*TRY IT:* In the page excerpt on the fluorosulfate-trapped Staudinger reaction, condense the paragraph beginning "Inapplicable examples include" into a short bulleted list that keeps its main facts.

Aryl Fluorosulfate Trapped Staudinger Reaction

^aMethod A: as described in Table 1, entry 3. ^bMethod B: 1 (0.1 mmol) and azide 3 (0.15 mmol) were dissolved in 1.0 mL of 5/1 (v/v) DMSO/pH 7.4 buffer. The mixture was stirred at 37 °C under air atmosphere. ^cMethod C: 1 (0.25 mmol) and azide 5 (0.05 mmol) were dissolved in 0.6 mL of 5/5/2 (v/v/v) DMSO/DMF/pH 7.4 buffer. The mixture was stirred at under air atmosphere for 1 h. N.D. = not determined.

In the recent report on the reengineering of vancomycin, Sharpless has shown the capability to install an azide handle onto the complex antibiotic molecule selectively at its “head” carboxylic acid group.¹⁴ To demonstrate the fidelity of the present ligating process, we treated the azide derivative of vancomycin (5) with 5 equiv of compound 1. Within 1 h, the reaction was complete, and the ligated product 6 was isolated by preparative HPLC in 94% yield as a white solid (Scheme 3).

Scheme 3.

Evaluation of Other 2-Phosphanylaryl Fluorosulfates

Inapplicable examples include 3° alkyl azide, aryl azide, sulfonyl azide, and oxysulfonyl azide (Figure 2). tert-Butyl azide (7) was untouched under the ligation conditions. Others (8–10) were, in fact, very reactive regarding the iminophosphorane formation (steps I and II). Compounds 8, 9, and 10, respectively, reacted with 1 instantly at autogenous temperature (releasing both heat and gas) to give the corresponding azaylides. However, only in the case of phenyl azide (8) could the imino group transfer (step III), although very slow, be observed by LC–MS (∼30% yield after 24 h). For the sulfonyl azide (9) or oxysulfonyl azide (10), the competing hydrolytic process of iminophosphorane is predominant.

Figure 2.

Unsuccessful azide substrates for the new ligation reaction.

Three other phosphines were examined to study the electronic effect. It can be concluded from Scheme 3 that, generally, electron-rich phosphines were oxidized by azides faster than electron-poor ones.¹¹ However, although phosphine 11 is oxidized more quickly by the azide (k_rel,11/1 ∼ 2.5), the formation of desired 12 was not complete until 2.5 h. The post-Staudinger processes (steps III and IV) limited the overall reaction rate, with several intermediates being observed on LC–-MS (see the Supporting Information for details). When an electron-withdrawing group (e.g., –CO₂H in 13) was present on the benzene ring that bears the fluorosulfate group, the phenoxide departure was preferred over the leaving of a fluoride anion probably because of its enhanced acidity. Electron-withdrawing groups on both of the other two benzene rings (phosphine 15), although also slowing the reaction, did not change the selectivity in the sulfuryl group transfer event.

*LISTED ENTRIES:*
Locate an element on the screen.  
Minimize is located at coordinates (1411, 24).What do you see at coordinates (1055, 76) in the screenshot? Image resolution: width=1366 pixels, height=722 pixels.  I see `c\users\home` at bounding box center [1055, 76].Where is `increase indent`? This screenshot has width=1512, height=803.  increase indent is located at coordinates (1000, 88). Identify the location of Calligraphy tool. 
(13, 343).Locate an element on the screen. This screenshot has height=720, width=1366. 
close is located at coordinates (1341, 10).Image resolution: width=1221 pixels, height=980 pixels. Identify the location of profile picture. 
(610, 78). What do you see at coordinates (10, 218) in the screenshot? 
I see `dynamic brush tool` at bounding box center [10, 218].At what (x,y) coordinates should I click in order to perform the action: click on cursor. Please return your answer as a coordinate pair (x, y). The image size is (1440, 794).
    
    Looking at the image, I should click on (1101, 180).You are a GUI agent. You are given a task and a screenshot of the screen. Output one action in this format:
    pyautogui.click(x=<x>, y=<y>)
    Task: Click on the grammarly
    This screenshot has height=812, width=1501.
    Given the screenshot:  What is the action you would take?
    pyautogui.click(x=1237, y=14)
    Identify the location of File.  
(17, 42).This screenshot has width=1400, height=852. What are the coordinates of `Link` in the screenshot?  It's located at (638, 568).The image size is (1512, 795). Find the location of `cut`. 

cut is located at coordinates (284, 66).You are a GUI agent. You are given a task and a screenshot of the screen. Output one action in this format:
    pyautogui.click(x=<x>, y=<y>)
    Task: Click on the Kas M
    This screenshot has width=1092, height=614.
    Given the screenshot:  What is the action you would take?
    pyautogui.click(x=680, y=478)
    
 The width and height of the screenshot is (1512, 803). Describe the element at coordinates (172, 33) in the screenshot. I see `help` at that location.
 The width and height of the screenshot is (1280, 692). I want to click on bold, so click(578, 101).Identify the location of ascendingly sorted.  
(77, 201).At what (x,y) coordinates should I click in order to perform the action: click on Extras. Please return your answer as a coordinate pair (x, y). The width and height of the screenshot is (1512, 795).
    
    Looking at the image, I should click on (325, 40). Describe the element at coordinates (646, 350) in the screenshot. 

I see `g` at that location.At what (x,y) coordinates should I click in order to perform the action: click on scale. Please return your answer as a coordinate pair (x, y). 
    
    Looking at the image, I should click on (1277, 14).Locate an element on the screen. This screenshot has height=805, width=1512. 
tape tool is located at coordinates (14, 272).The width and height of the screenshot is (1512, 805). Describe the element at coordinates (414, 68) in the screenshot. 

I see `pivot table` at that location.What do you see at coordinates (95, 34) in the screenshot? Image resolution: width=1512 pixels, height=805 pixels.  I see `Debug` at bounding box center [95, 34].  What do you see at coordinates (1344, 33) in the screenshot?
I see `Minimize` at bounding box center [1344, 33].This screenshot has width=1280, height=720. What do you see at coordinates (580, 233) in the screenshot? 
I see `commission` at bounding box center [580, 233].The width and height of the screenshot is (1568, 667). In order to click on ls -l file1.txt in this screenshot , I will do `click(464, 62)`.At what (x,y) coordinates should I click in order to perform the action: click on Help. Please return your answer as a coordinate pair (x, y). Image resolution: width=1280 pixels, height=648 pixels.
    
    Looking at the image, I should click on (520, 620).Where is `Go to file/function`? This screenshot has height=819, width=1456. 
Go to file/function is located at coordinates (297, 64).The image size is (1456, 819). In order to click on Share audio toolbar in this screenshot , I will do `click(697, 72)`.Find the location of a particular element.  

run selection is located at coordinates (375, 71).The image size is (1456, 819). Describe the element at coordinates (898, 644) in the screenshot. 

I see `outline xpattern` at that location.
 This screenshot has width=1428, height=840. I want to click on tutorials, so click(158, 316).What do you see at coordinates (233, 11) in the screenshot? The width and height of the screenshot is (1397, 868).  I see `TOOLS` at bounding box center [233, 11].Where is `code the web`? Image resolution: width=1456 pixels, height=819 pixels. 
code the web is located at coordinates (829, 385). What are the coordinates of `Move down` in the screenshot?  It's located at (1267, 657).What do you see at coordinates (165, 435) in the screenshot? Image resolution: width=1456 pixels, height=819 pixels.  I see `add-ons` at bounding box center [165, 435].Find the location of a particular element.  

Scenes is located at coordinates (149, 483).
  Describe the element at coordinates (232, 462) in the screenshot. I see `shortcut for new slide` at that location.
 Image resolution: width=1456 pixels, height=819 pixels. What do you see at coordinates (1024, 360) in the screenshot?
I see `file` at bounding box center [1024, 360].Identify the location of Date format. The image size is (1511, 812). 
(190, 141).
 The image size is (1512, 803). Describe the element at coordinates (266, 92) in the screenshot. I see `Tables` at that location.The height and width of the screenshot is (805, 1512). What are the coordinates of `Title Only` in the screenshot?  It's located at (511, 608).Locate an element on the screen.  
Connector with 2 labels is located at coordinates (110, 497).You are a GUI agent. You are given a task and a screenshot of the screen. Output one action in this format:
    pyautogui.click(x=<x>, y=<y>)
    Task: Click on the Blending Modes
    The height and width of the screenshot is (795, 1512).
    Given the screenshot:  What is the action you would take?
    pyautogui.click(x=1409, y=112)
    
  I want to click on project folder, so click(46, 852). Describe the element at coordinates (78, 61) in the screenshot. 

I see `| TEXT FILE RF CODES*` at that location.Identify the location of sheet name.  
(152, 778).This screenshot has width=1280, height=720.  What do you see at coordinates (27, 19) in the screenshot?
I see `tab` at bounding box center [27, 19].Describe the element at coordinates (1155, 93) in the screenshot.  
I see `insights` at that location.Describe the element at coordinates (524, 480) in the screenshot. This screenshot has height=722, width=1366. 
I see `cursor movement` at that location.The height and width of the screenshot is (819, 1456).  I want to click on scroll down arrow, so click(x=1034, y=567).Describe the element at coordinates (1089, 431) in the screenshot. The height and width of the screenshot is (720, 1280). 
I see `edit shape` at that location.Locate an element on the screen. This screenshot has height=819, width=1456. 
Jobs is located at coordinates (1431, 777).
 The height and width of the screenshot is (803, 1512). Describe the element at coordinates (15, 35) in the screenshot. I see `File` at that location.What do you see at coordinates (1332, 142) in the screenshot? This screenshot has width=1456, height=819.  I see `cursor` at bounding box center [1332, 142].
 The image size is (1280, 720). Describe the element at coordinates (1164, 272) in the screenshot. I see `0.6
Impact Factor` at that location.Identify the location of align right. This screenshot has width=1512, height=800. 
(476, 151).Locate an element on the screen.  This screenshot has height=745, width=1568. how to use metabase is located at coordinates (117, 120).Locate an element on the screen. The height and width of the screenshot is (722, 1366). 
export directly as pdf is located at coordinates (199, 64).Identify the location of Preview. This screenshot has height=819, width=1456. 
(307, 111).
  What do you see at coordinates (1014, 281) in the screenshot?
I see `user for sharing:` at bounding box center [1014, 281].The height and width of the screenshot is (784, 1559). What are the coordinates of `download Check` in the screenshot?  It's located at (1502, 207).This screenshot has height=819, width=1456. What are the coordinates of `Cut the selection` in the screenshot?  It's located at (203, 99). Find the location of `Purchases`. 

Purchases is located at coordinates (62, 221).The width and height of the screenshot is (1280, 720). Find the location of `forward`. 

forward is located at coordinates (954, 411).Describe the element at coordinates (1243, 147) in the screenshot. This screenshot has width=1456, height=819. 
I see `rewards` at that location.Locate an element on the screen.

*YOUR RESPONSE:*
- Four azide types don't work: 3° alkyl, aryl, sulfonyl, and oxysulfonyl azides (Figure 2).
- tert-Butyl azide (7) is unaffected under the ligation conditions.
- Azides 8–10 react readily in iminophosphorane formation (steps I and II). Each reacts with 1 instantly at autogenous temperature, releasing heat and gas, to give the azaylide.
- Only phenyl azide (8) undergoes imino group transfer (step III). This step is very slow, reaching about 30% yield after 24 h by LC–MS.
- For sulfonyl azide (9) and oxysulfonyl azide (10), competing hydrolysis of the iminophosphorane predominates.